Some of the significant problems that people with schizophrenia confront include difficulties in understanding social situations and difficulties in understanding events from the perspective of other people. These social cognitive deficits make friendships and working life very hard, often leading to alienation and extreme social isolation. As these aspects of schizophrenia are not currently addressed by medication, these difficulties are described by people with schizophrenia, their carers and clinicians as being among the greatest unmet treatment needs for people with this mental health condition.
Someone very familiar with these difficulties is Dr Pamela Marsh, researcher at Macquarie’s ARC Centre for Excellence in Cognition and its Disorders (CCD), and mother and primary carer of her 33-year-old son, who has schizoaffective disorder.
“The most notable aspect of my son’s illness is his extreme social isolation.
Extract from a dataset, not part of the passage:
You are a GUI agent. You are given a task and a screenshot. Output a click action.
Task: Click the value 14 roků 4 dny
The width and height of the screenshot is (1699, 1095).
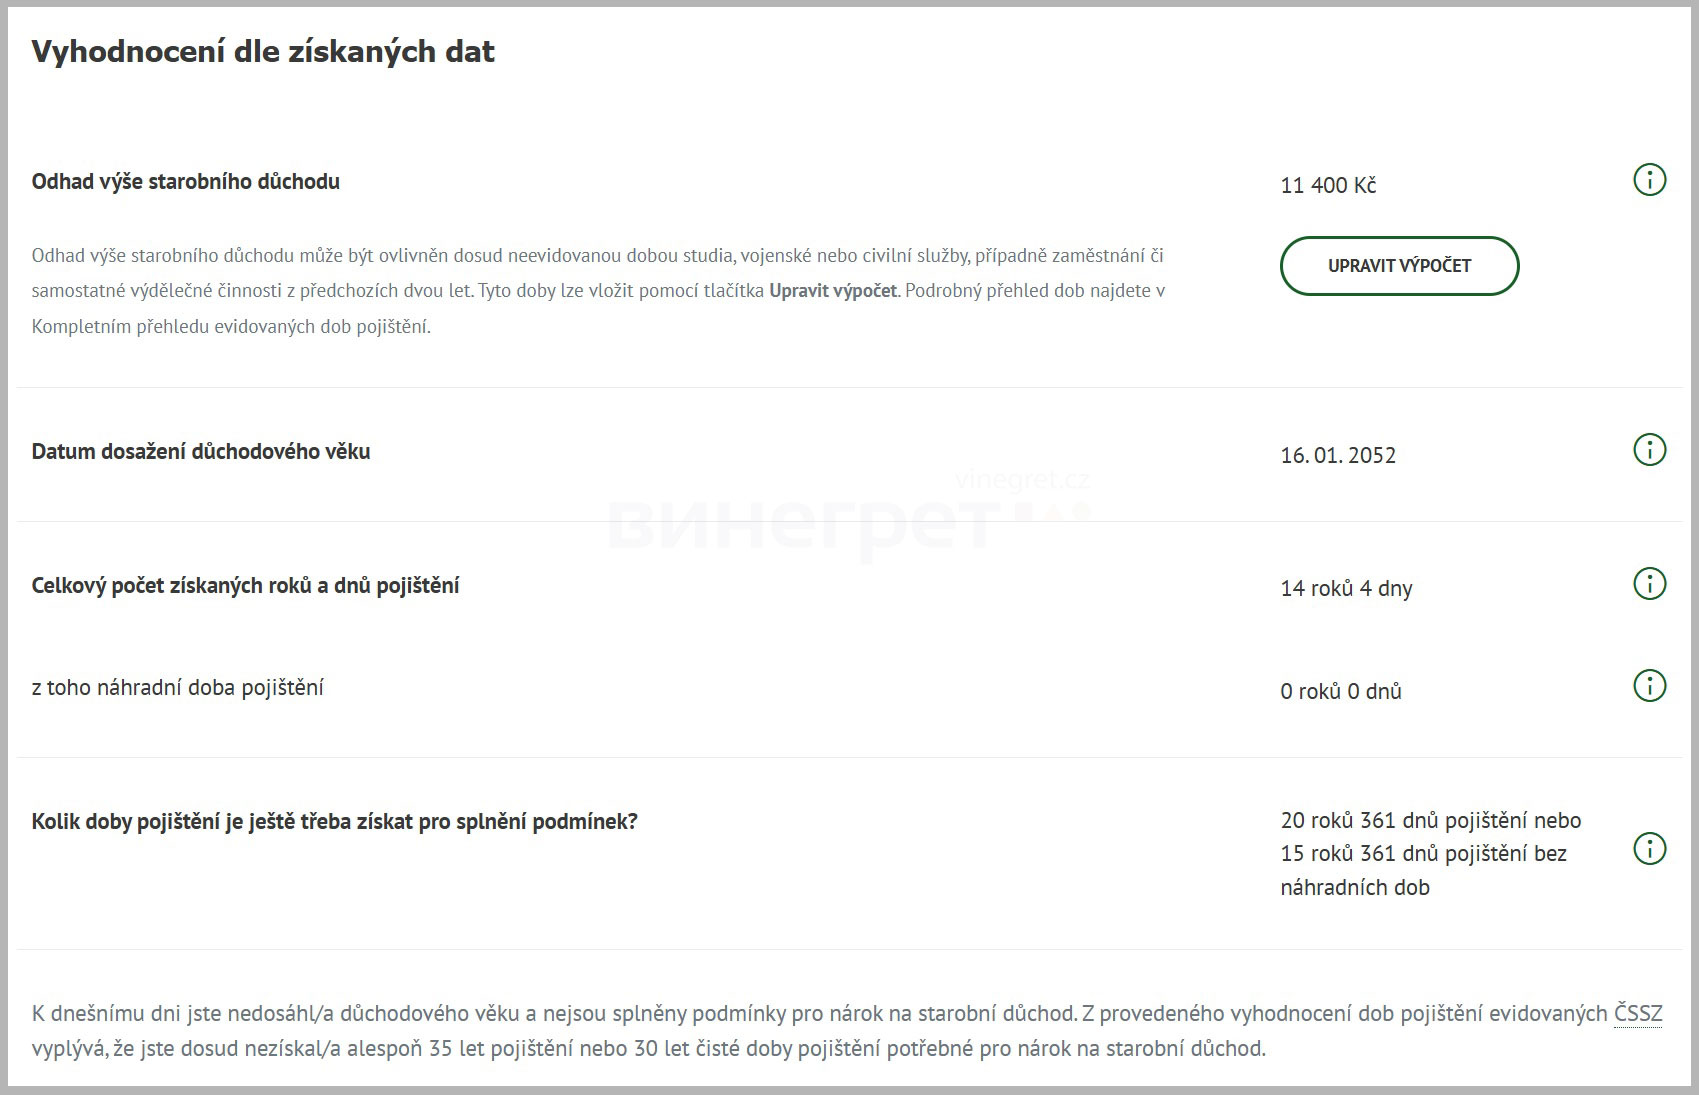coord(1345,589)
He has identified the worst aspect of his illness as the inability to ‘get on with my work mates’. So, although he is able to work in the building industry, he is equally unable to sustain healthy and ongoing relationships with those around him. He struggles to understand basic social interactions and frequently perceives threat in interactions that those of us without a psychotic illness would perceive as innocuous. He has difficulty understanding others’ feelings and facial expressions. He has a tendency to interpret the abstract literally; humour often passes him by; and jokes must be explained. This is the confusion that my son experiences most days as he tries to negotiate the social world around him and this experience parallels the experience of many people with a psychotic illness.”
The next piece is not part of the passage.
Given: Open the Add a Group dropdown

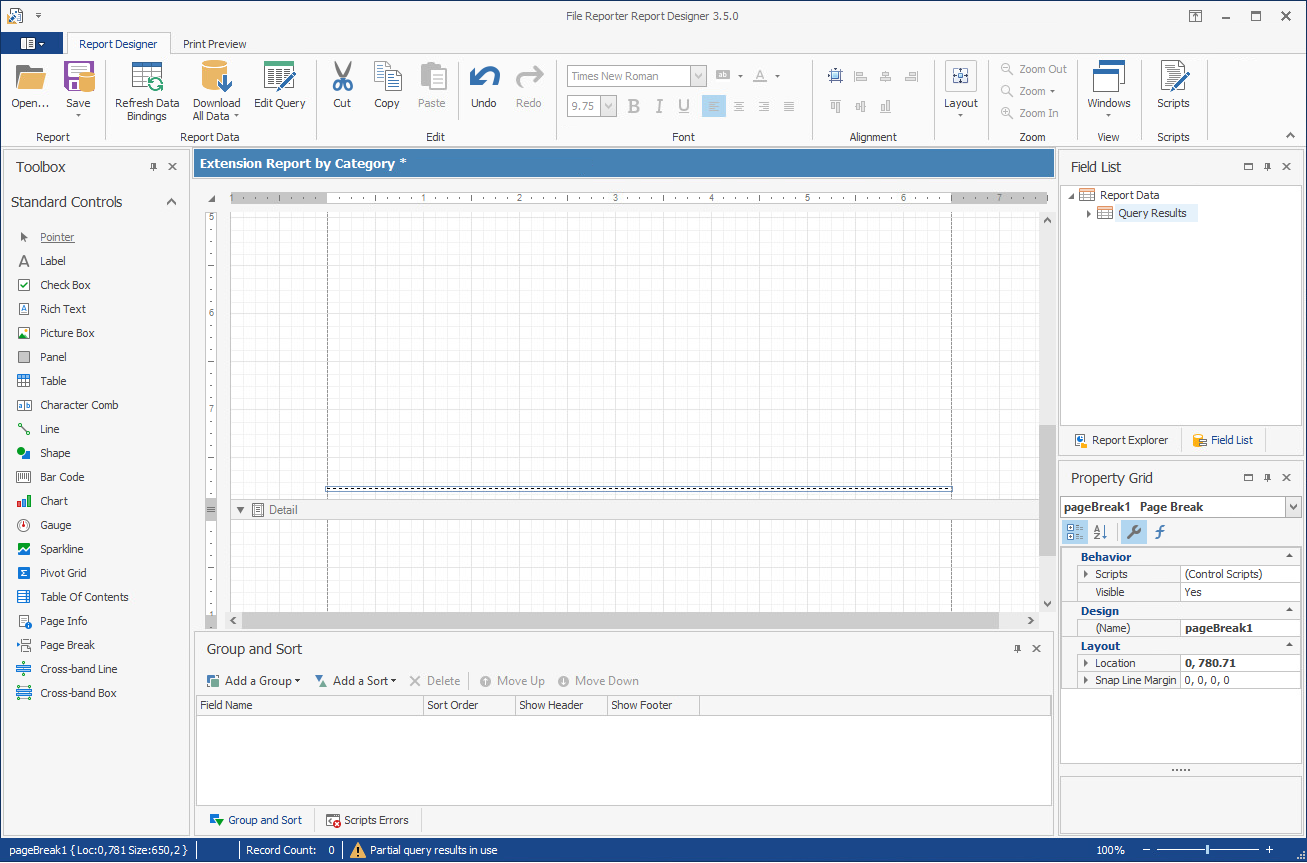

With this as her primary motivator, she has lead a team to develop a new training program, SoCog, a novel remediation program that targets the characteristic social impairments found in schizophrenia. SoCog comprises a suite of games and activities that are presented to small groups of participants within a social atmosphere. The games and activities are used as a platform via which to encourage participants to engage their own social-cognitive abilities to infer other people’s likely thoughts, to explain and predict others’ behaviour and to better recognise other people’s emotions from their facial expressions. Early reports suggest that the program can help people with schizophrenia develop richer connections with those around them and improve capacity for social cohesion.
From 2008 to 2012, two pilot studies demonstrated promising early efficacy and, since that time, the SoCog program has been rolled out in hospitals and used by clinicians around Sydney. Both of the pilot studies provided promising evidence of improvements in the participants’ abilities to effectively recognise other people’s facial expressions of emotion and in their overall social skills, such as being able to look at people during social interactions. Subsequent anecdotal reports from clinicians currently using the program with their clients support these findings.
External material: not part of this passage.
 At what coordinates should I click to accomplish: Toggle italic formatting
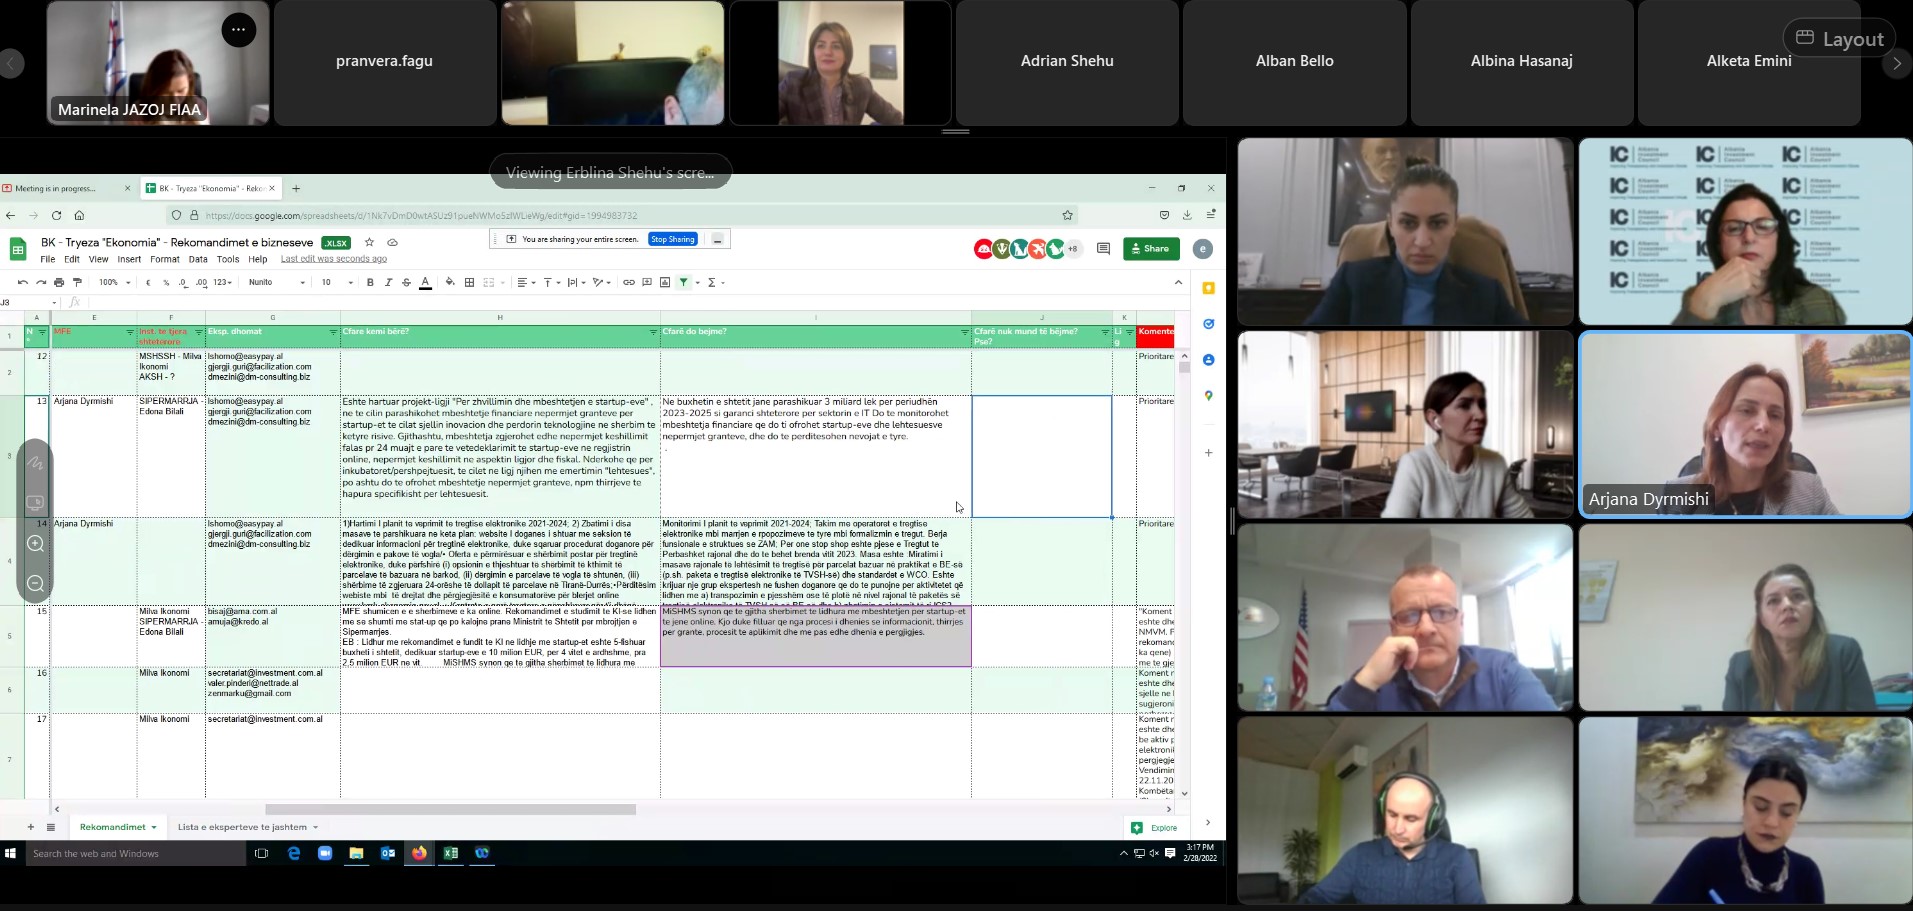click(388, 283)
“Feedback shows clearly that SoCog changes the lives of consumers/carers at a level that goes well beyond simply improving performance on certain tasks. For instance, one parent of a young man who completed SoCog said that SoCog had changed her relationship with her son because he now looked at her and communicated with her as well as trying to express his emotions during those interactions. Another parent stated that her child had hugged her for the first time in a long time.”
To keep costs down for the people who will benefit most, the program and its manual are provided free of charge, and Dr Marsh and her team regularly run workshops to train health care professionals on how to implement it.